Blackstone reminds us that it’s really a real estate firm
During a Blackstone Group (BX) media call in 2012, a reporter used the term “private equity firm” when asking a question. Firm president Tony James quickly interjected, to say that Blackstone really is an alternative asset management firm but, if the reporter insisted on characterizing it more granularly, a better term would be “real estate firm.”
At the time, Blackstone’s real estate assets under management had just surpassed its private equity AUM for the first time ever. And it was notable, given that Blackstone was formed in 1985 to make private equity deals, and didn’t diversify into real estate until nine years later.
Fast forward two-plus years, and Blackstone’s real estate/private equity delta has only increased. At year-end 2014, Blackstone had $80.9 billion in total real estate assets compared to $73.1 billion in private equity assets.

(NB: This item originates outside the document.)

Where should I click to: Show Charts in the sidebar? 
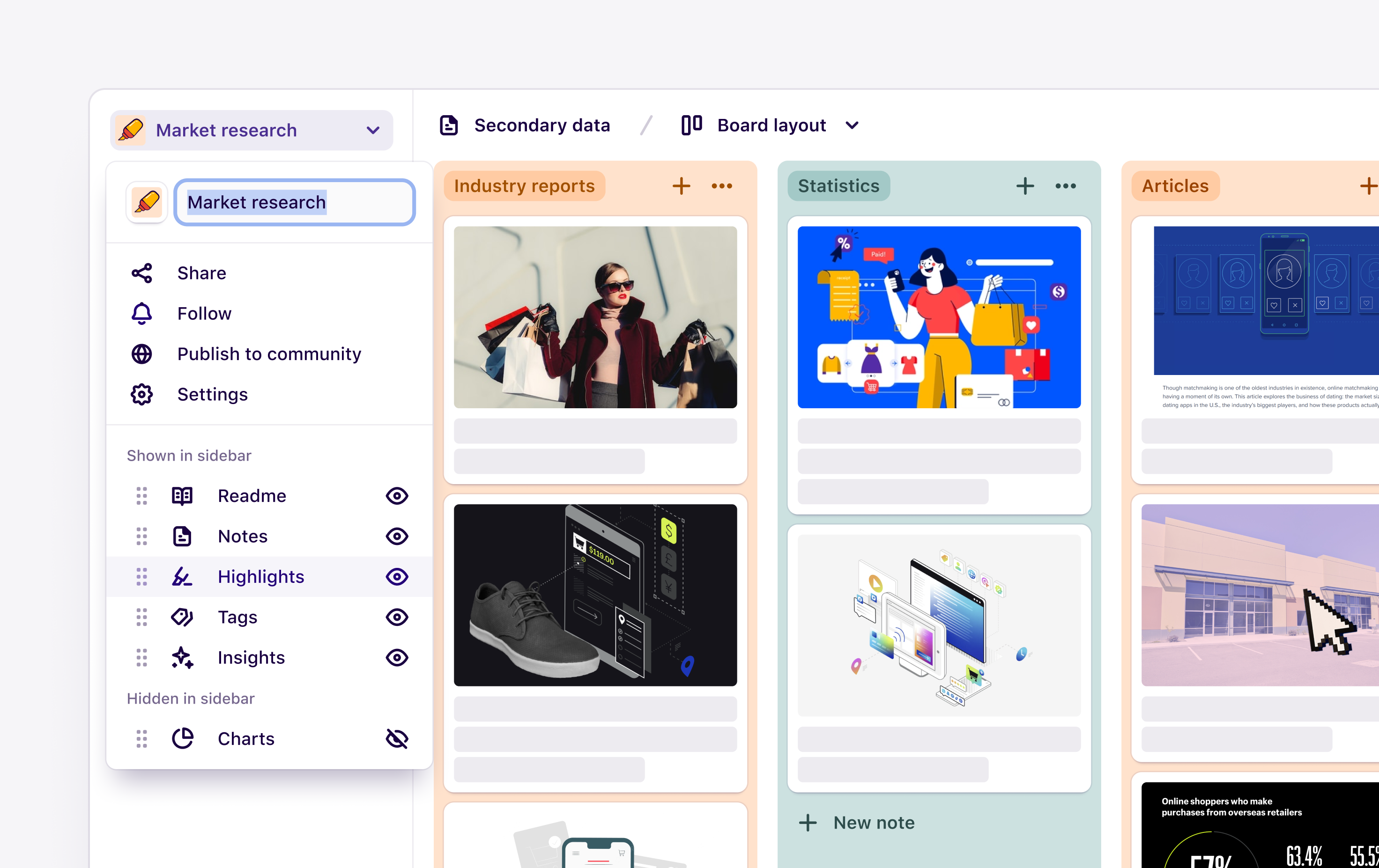coord(396,739)
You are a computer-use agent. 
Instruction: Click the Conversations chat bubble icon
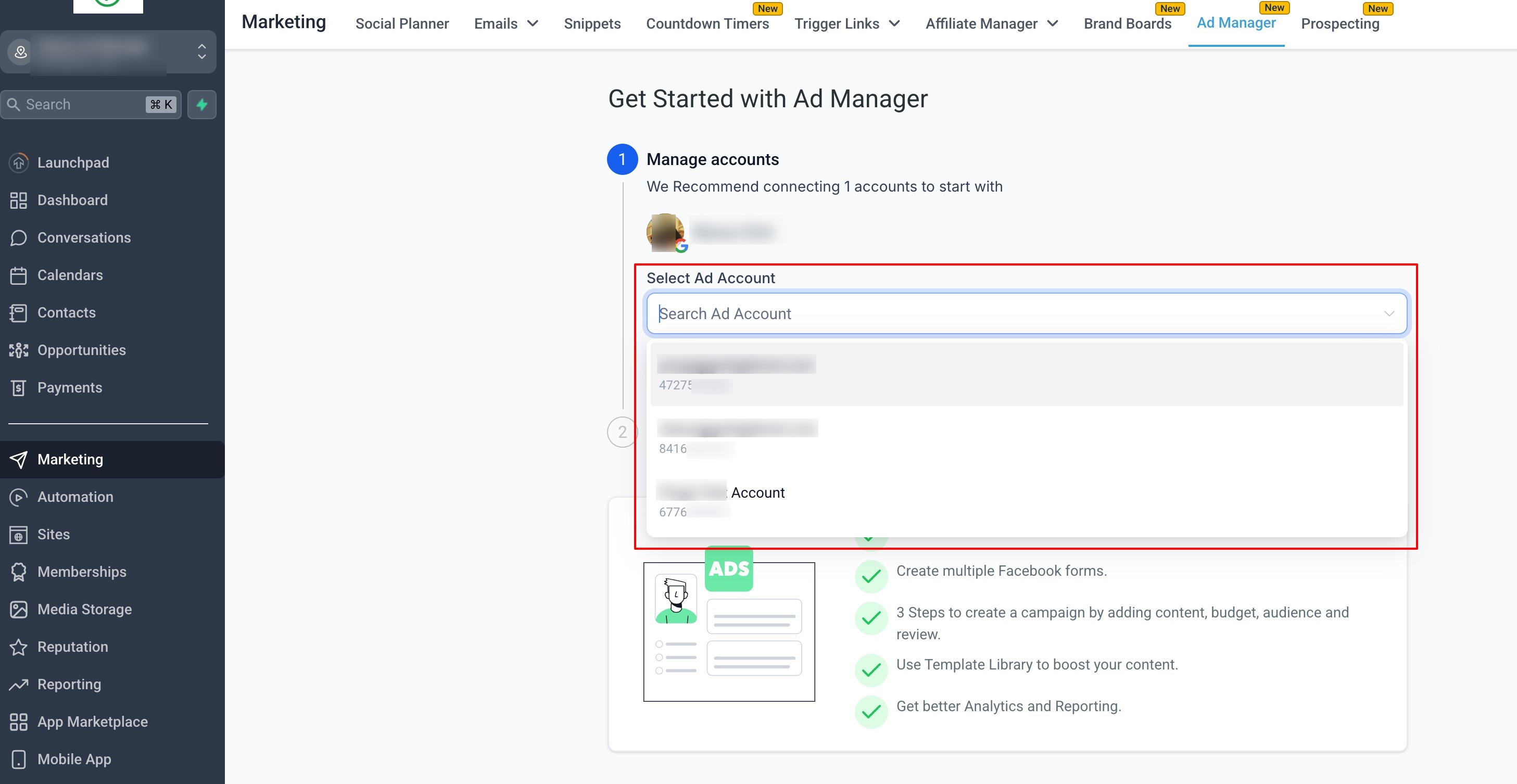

And that doesn’t even include all of the $15.8 billion that Blackstone recently raised for its eighth flagship real estate fund.

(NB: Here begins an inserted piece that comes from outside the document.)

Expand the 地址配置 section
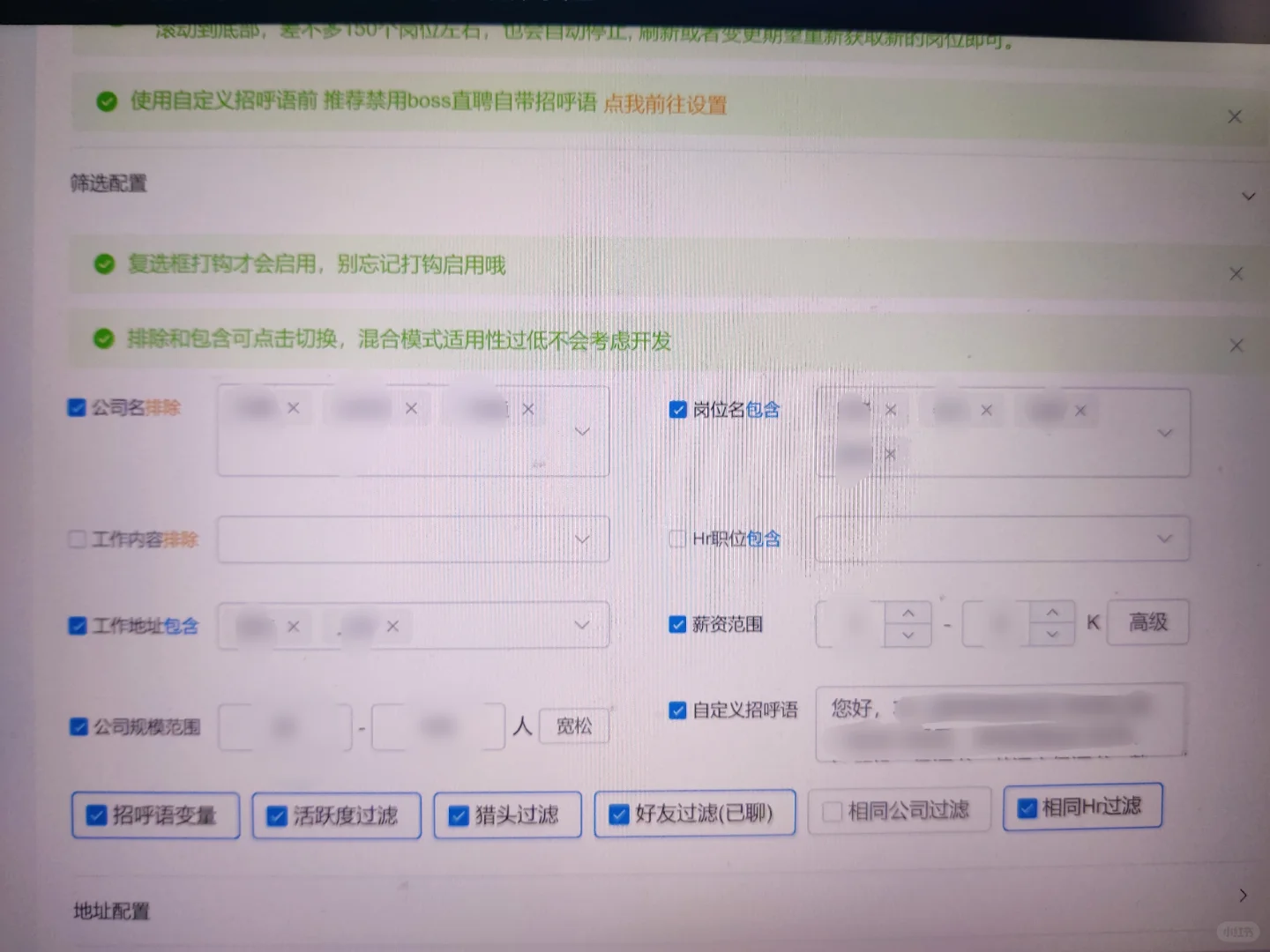This screenshot has width=1270, height=952. pyautogui.click(x=1244, y=895)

A lot of that new fund likely will be invested into two deals announced last Friday:
- Blackstone agreed to pay around $14.1 billion for a majority of GE Capital Real Estate’s assets from General Electric (GE) , with Wells Fargo and other buyers picking up the remaining $8.9 billion of assets.
- Blackstone agreed to acquire Excel Trust Inc. (EXL) for around $2 billion.
Perhaps it’s no surprise that Blackstone’s real estate boss, Jonathan Gray, is widely viewed as the firm’s future CEO.
For years, Blackstone has been among the world’s largest private equity firms. Now, however, it is the world’s single largest real estate investor. And, with days like last Friday, it’s a reputation that it will continue to cement going forward. Just like Tony James said back in 2012.